If you find these facts disturbing or hard to believe, worry not. The study was not done on human beings at all. It refers entirely to swallows, the innocent, twittering, fork-tailed birds that pirouette prettily around barns and fields in the summer months. Human beings are entirely different from swallows. Or are they?1
The Marriage Obsession
The harems of ancient despots revealed that men are capable of making the most of opportunities to turn rank into reproductive success, but they cannot have been typical of the human condition for most of its history. About the only way to be a harem-guarding potentate nowadays is to start a cult and brainwash potential concubines about your holiness.
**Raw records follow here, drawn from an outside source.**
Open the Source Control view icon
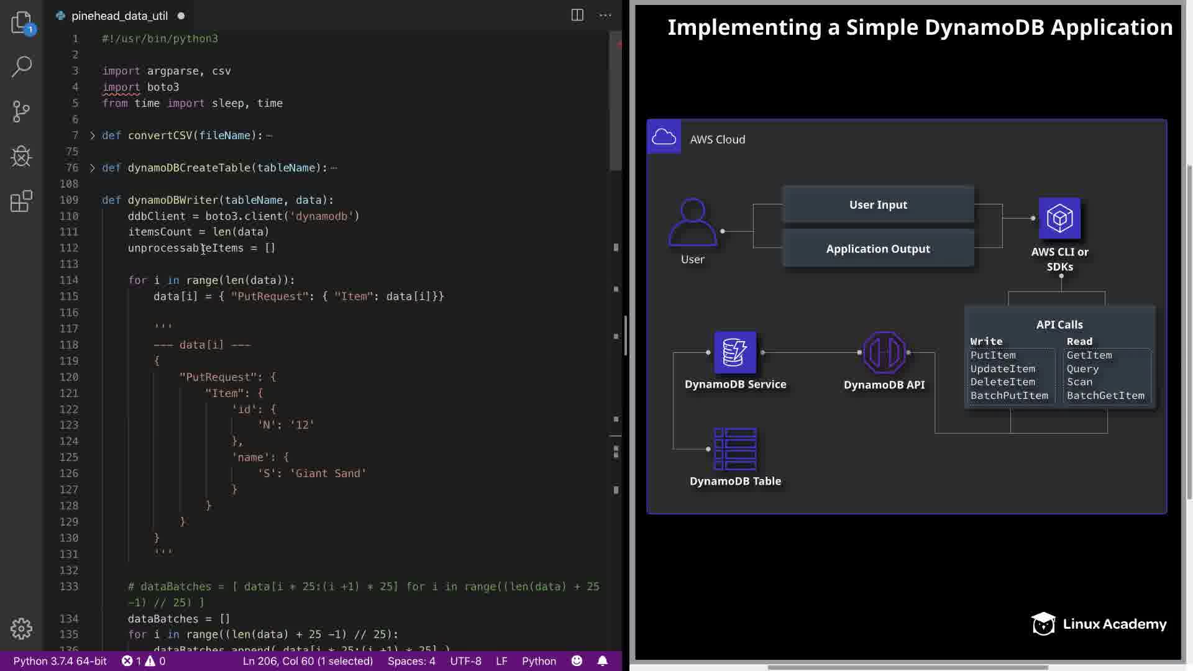 tap(21, 111)
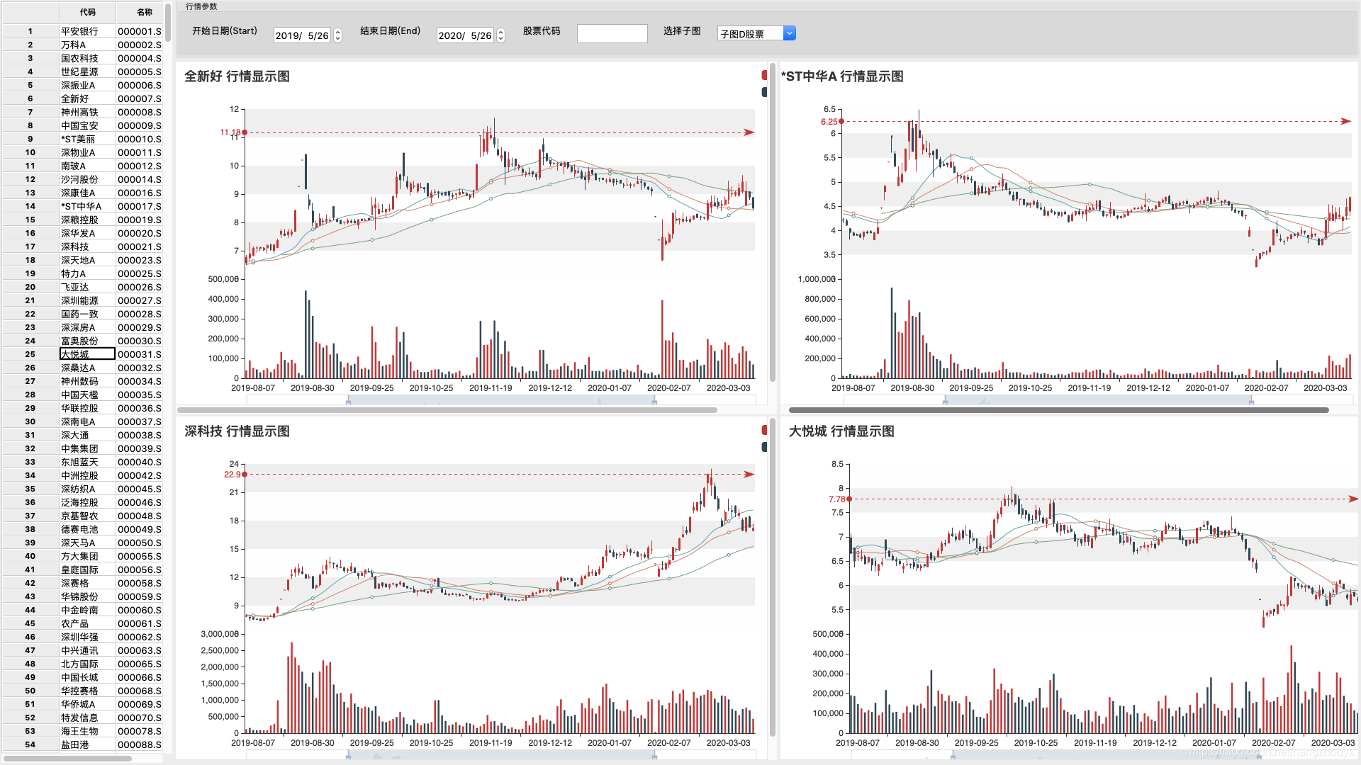Select 平安银行 in the stock list

[79, 31]
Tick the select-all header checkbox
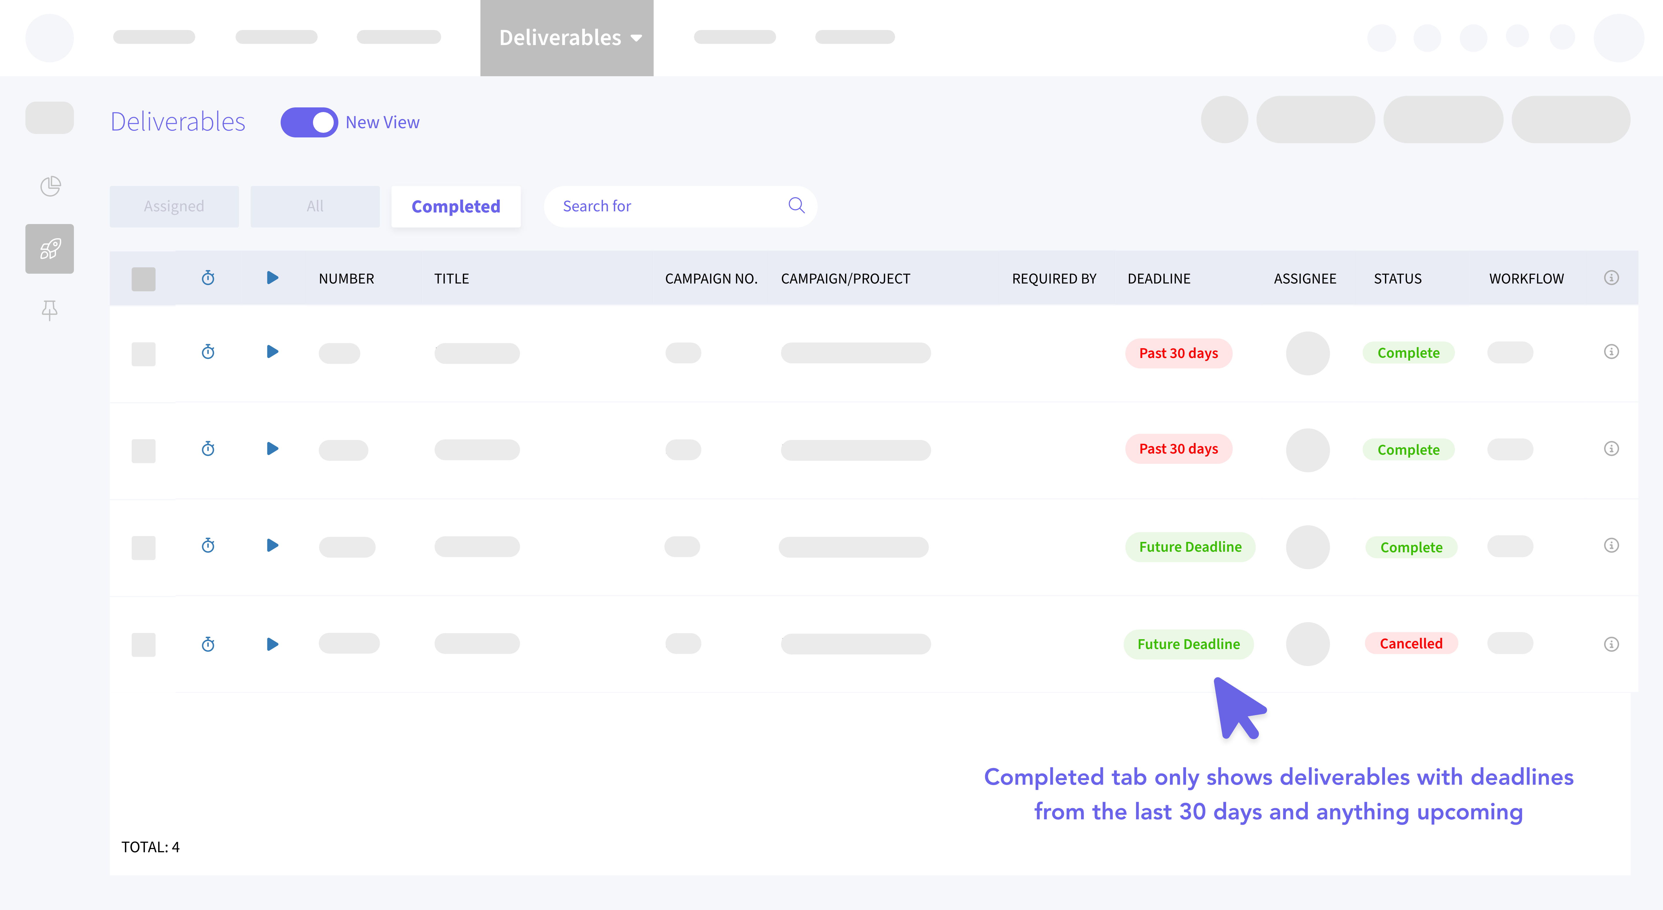 click(x=143, y=279)
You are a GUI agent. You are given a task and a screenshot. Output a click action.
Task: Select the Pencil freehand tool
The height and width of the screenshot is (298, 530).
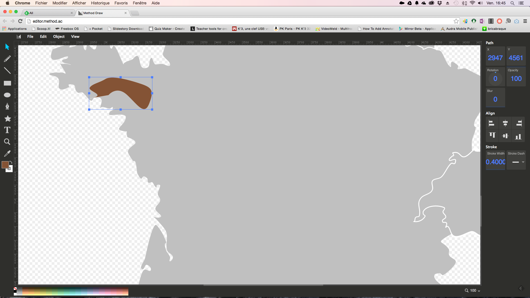click(7, 59)
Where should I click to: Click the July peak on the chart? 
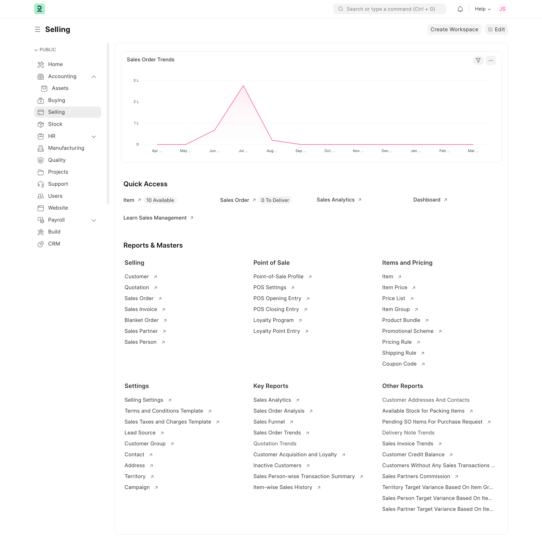tap(243, 86)
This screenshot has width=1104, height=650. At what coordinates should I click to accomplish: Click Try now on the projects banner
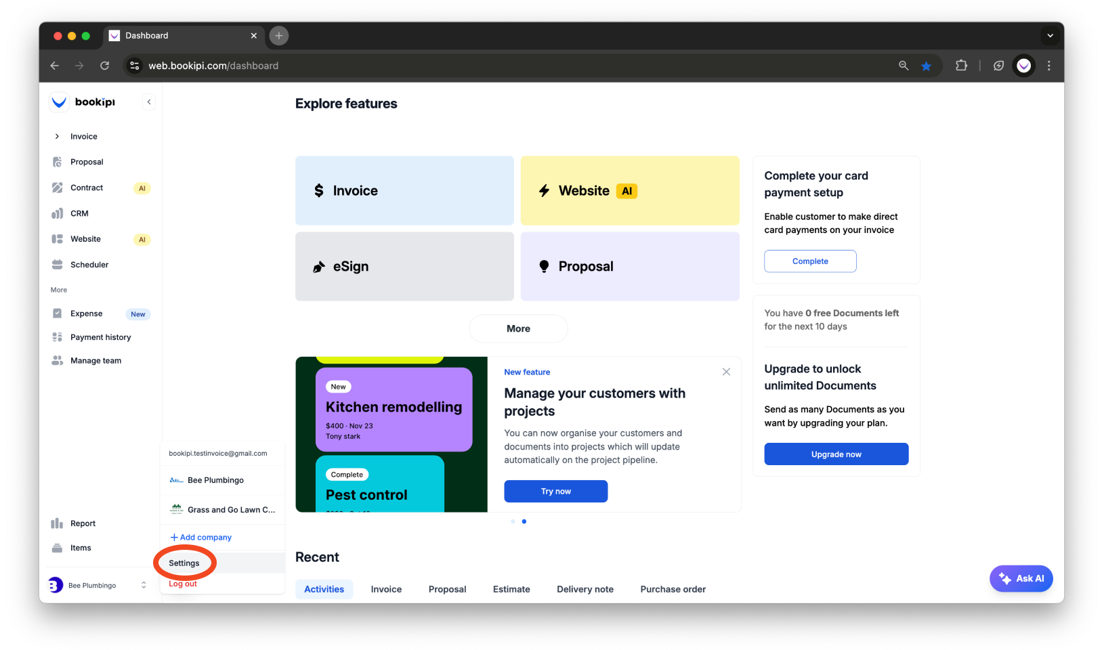click(x=555, y=491)
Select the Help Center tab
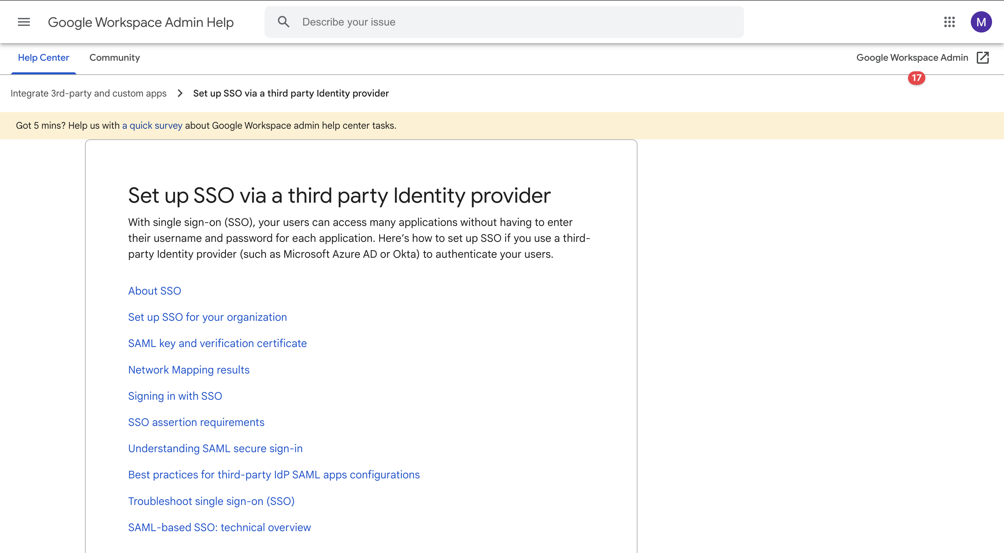 pyautogui.click(x=43, y=58)
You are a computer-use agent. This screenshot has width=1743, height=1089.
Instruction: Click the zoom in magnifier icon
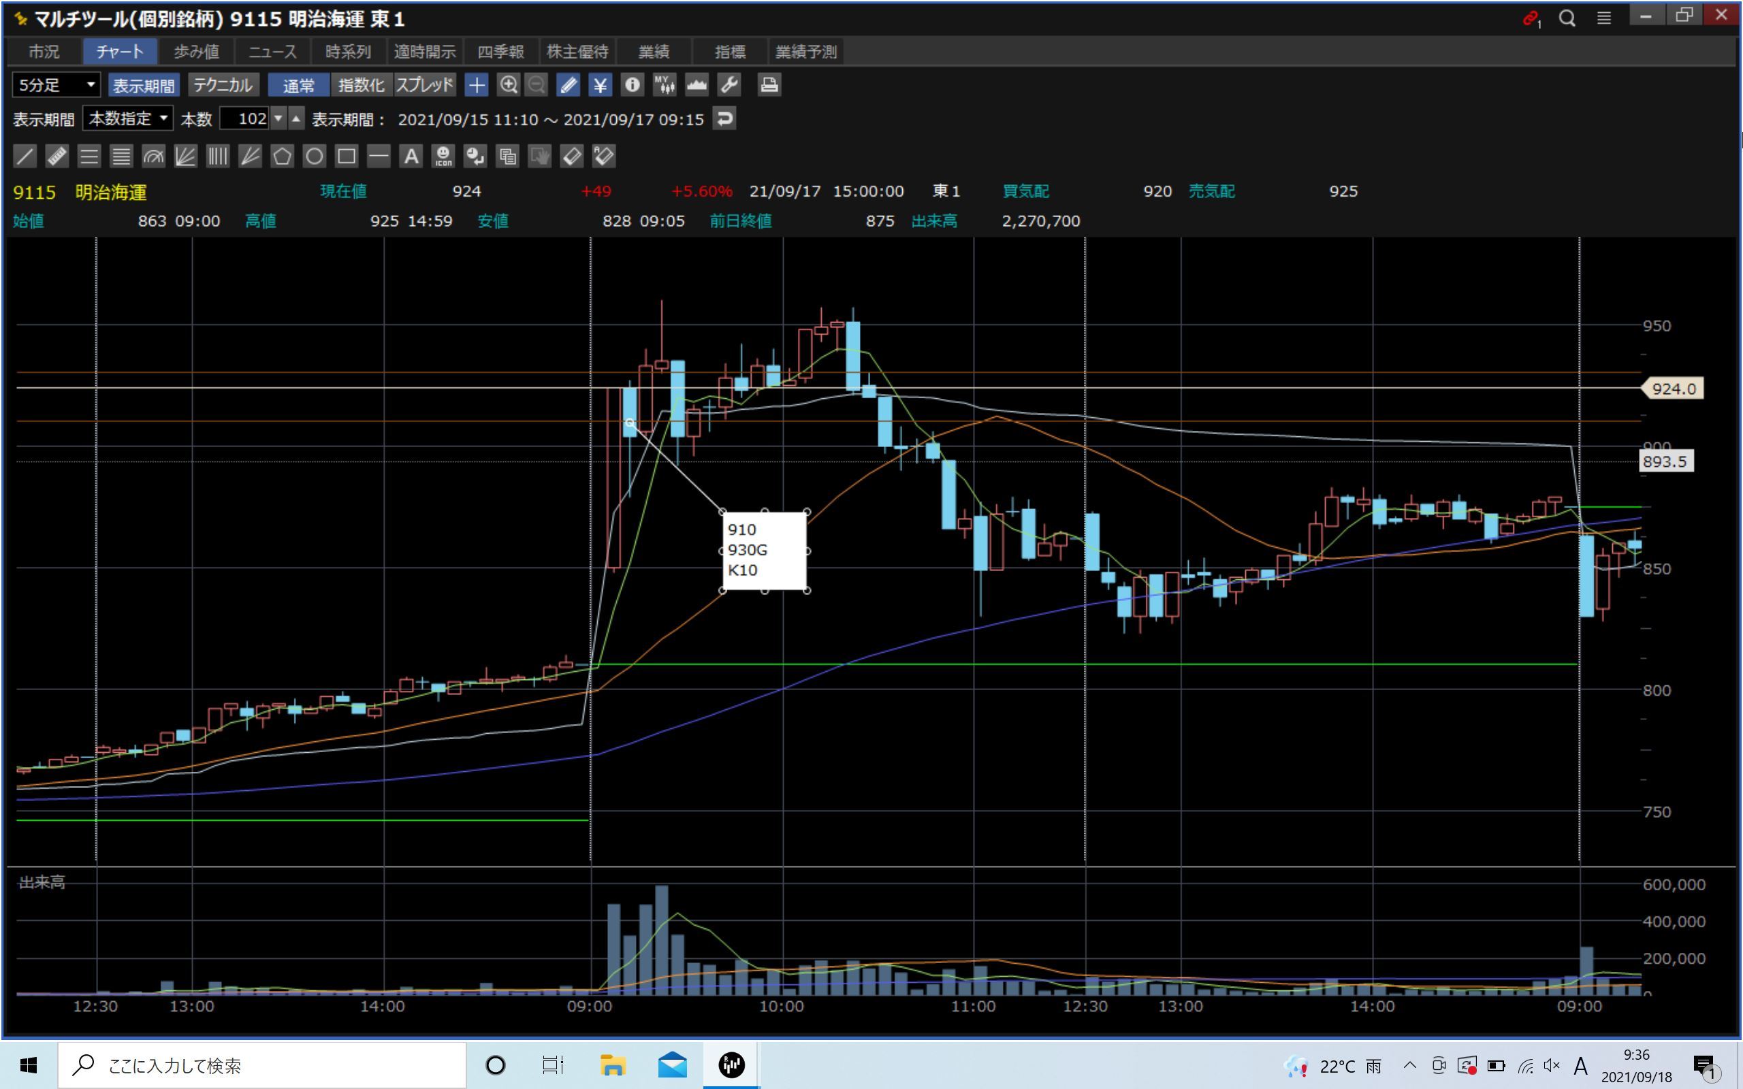(x=508, y=85)
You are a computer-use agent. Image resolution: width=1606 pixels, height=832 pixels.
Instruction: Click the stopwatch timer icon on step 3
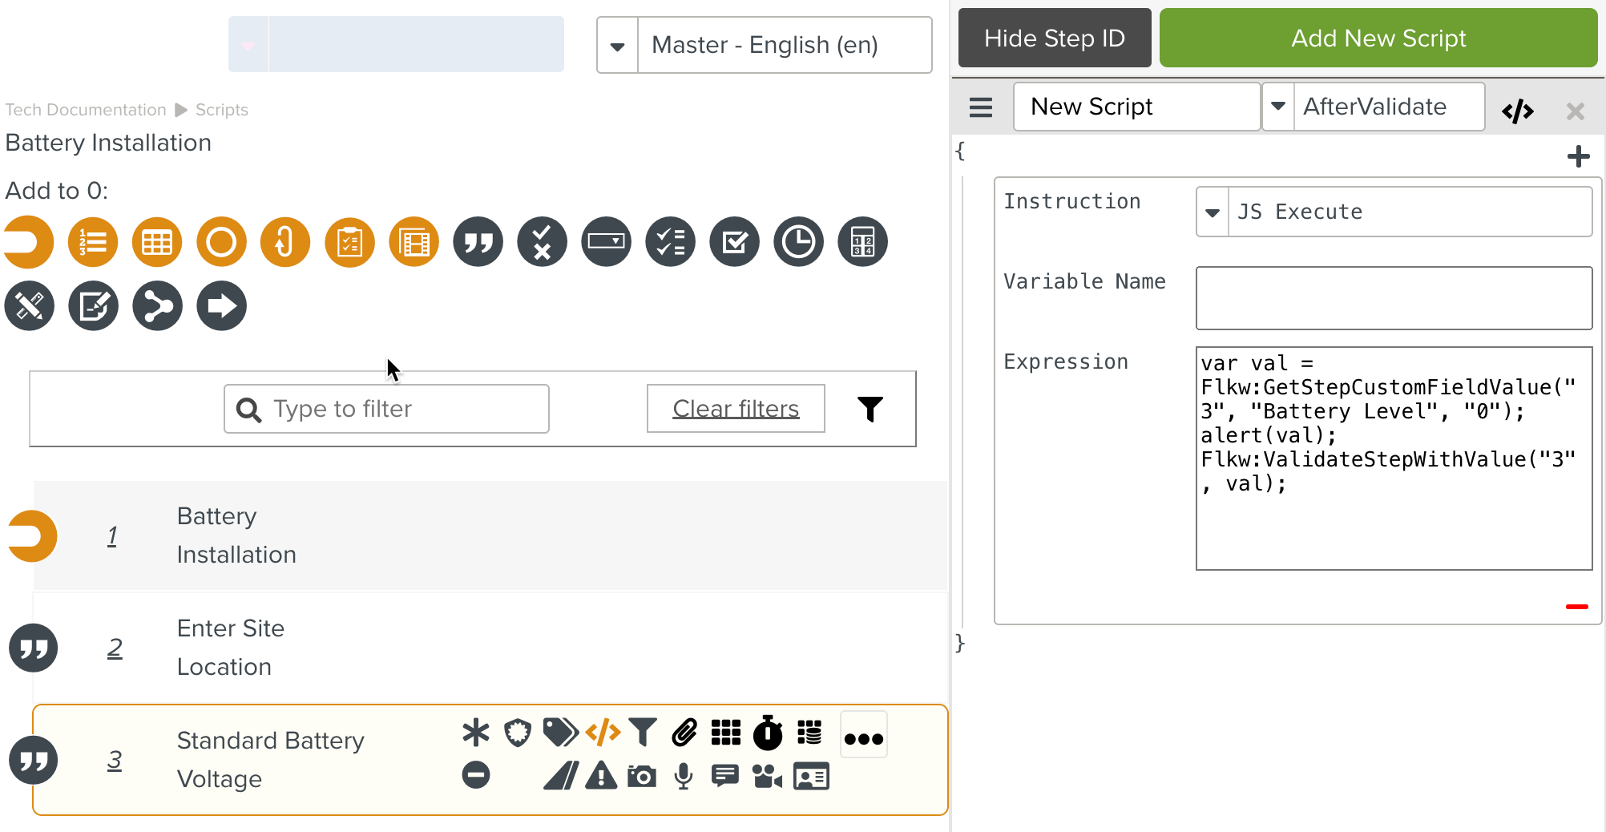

In many ways modern people probably live in social systems that are much closer to those of their hunter-gatherer ancestors than they are to the conditions of early history. No hunter-gatherer society supports more than occasional polygamy; and the institution of marriage is virtually universal. People live in larger bands than they used to, but within those bands the kernel of human life is the nuclear family: a man, his wife and children. Marriage is a child-rearing institution: wherever it occurs the father takes at least some part in rearing the child even if only by provision of food. In most societies, men strive to be polygamists; but few of them succeed. Even in the polygamous societies of pastoralists, the great majority of marriages are monogamous ones.2
It is our usual monogamy, not our occasional polygamy, that sets us apart from other mammals, including apes. Of the four other apes (gibbons, orang-utans, gorillas and chimpanzees), only the gibbon practises anything like marriage. Gibbons live in faithful pairs in the forests of south-east Asia, each pair living a solitary life within a territory.